Hay quienes reaccionan ante malas noticias como si lograsen un trofeo, con un entusiasmo que sorprende


Por: P. Fernando Pascual | Fuente: Catholic.net



16-5-2015

Hay quienes reaccionan ante malas noticias como si lograsen un trofeo, con un entusiasmo que sorprende. ¿Por qué?

A veces porque uno ve en la mala noticia una confirmación de sus ideas. Cientos de veces había dicho que ese aeropuerto era peligroso, y el accidente acaba de darle la razón.

Otras veces, porque con esa noticia se muestra la malicia de alguien considerado como un enemigo. Ver que arrestan a quien hacía sombra o pensaba de otra manera produce en ciertos corazones una extraña alegría.

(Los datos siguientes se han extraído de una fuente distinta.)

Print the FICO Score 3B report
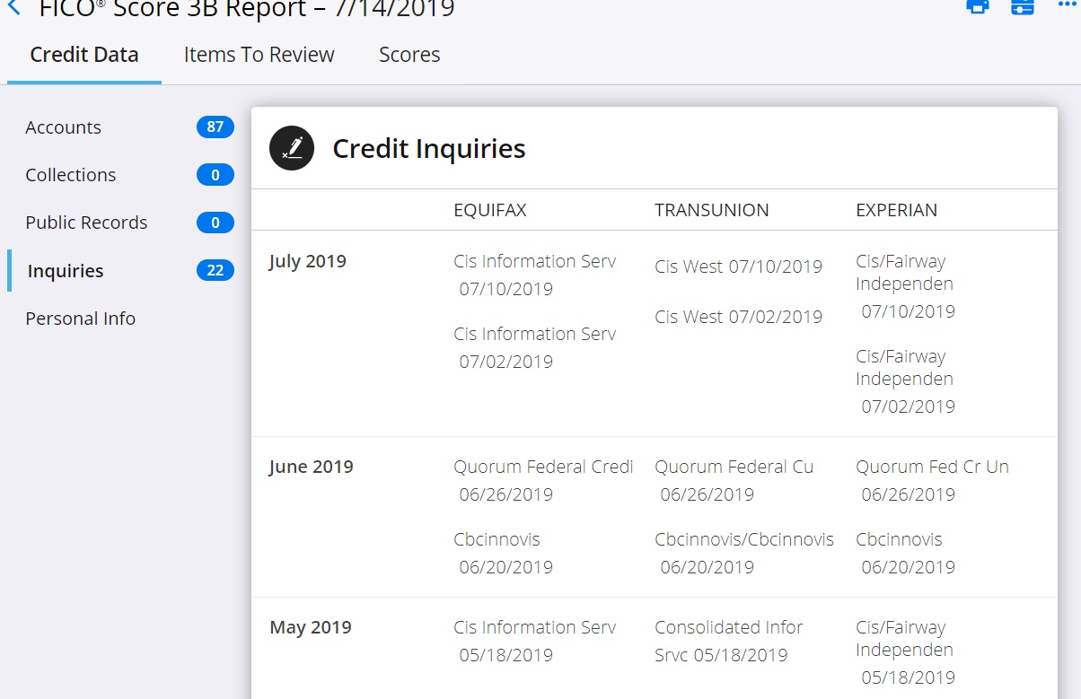The image size is (1081, 699). click(977, 6)
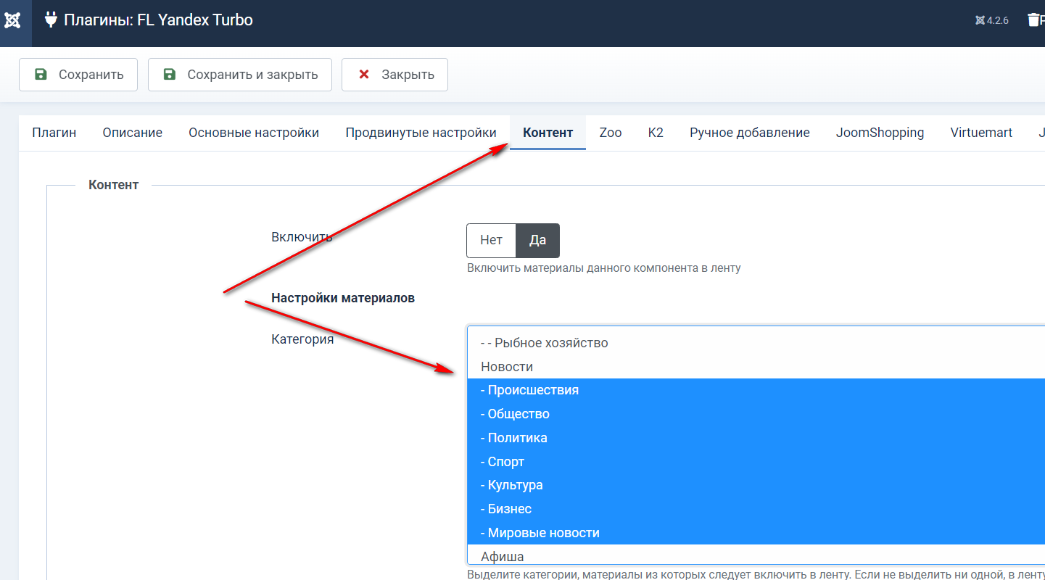The height and width of the screenshot is (580, 1045).
Task: Click the Joomla 4.2.6 version badge
Action: coord(992,20)
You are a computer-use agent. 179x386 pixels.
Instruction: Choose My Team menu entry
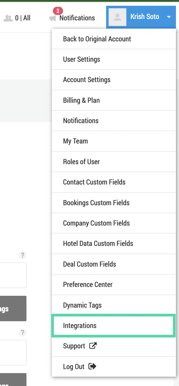(114, 141)
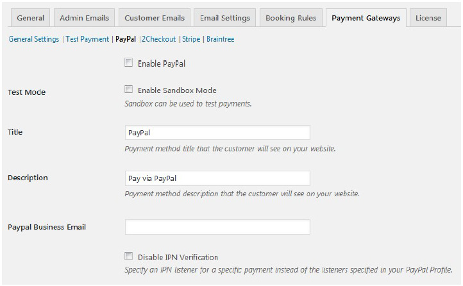Image resolution: width=463 pixels, height=286 pixels.
Task: Click the Paypal Business Email field label
Action: (x=47, y=227)
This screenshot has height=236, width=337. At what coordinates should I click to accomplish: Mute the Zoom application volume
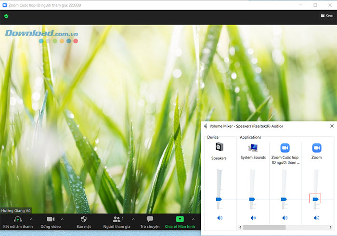[317, 218]
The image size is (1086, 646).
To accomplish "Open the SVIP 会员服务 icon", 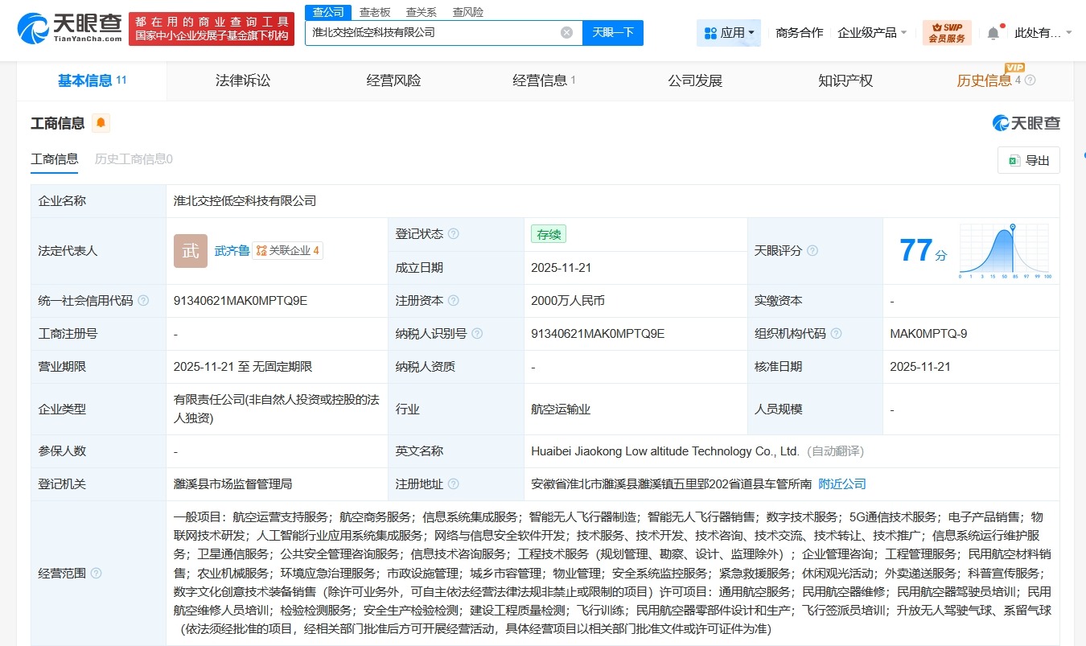I will 947,32.
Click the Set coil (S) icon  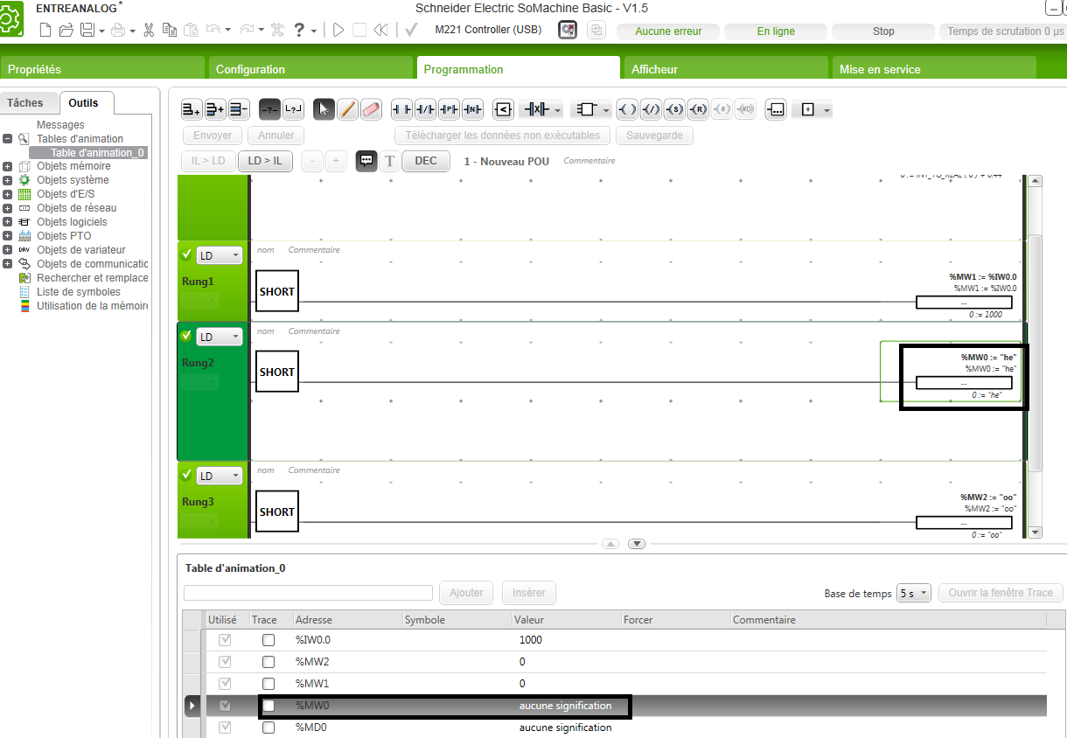[674, 109]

Otras veces, porque esa noticia parecería confirmar que aquel grupo político o religioso estaba en un grave error. ¿No cantan victoria los partidarios de unas ideas ante la noticia del fracaso de algún líder de las ideas opuestas?



Otras veces, por ese sentimiento de envidia que anida en muchos corazones. Si alguien parecía bueno y recibía tantas alabanzas, su “caída en desgracia” provoca un extraño alivio: en el fondo, casi todos tenemos algo de hipócritas, y así nos sentimos “justificados” en los propios pecados.

En fin, los motivos de esas reacciones de “alegría” son muchos. Mientras, quienes lloran por sus muertos, o sufren por su vergüenza, o son inocentes pero vistos ahora como culpables de lo que no cometieron, viven momentos dramáticos.

Es cierto que un culpable merece su castigo, o que la imprudencia de algunos lleva a esos desastres que luego condenamos firmemente. Pero alegrarse en esas situaciones no arregla nada, y arroja sal a heridas que necesitan un tratamiento más acorde con la bondad humana.

Por eso, ante quienes gozan por la muerte de un empresario, por la enfermedad de un político poco escrupuloso o por la angustia de un hombre orgulloso arrestado por acusaciones confusas, podemos responder con una oración íntima y sincera por quienes viven momentos difíciles y necesitan, a su lado, manos amigas y, sobre todo, el consuelo pleno que sólo puede venir de un Dios bueno y misericordioso.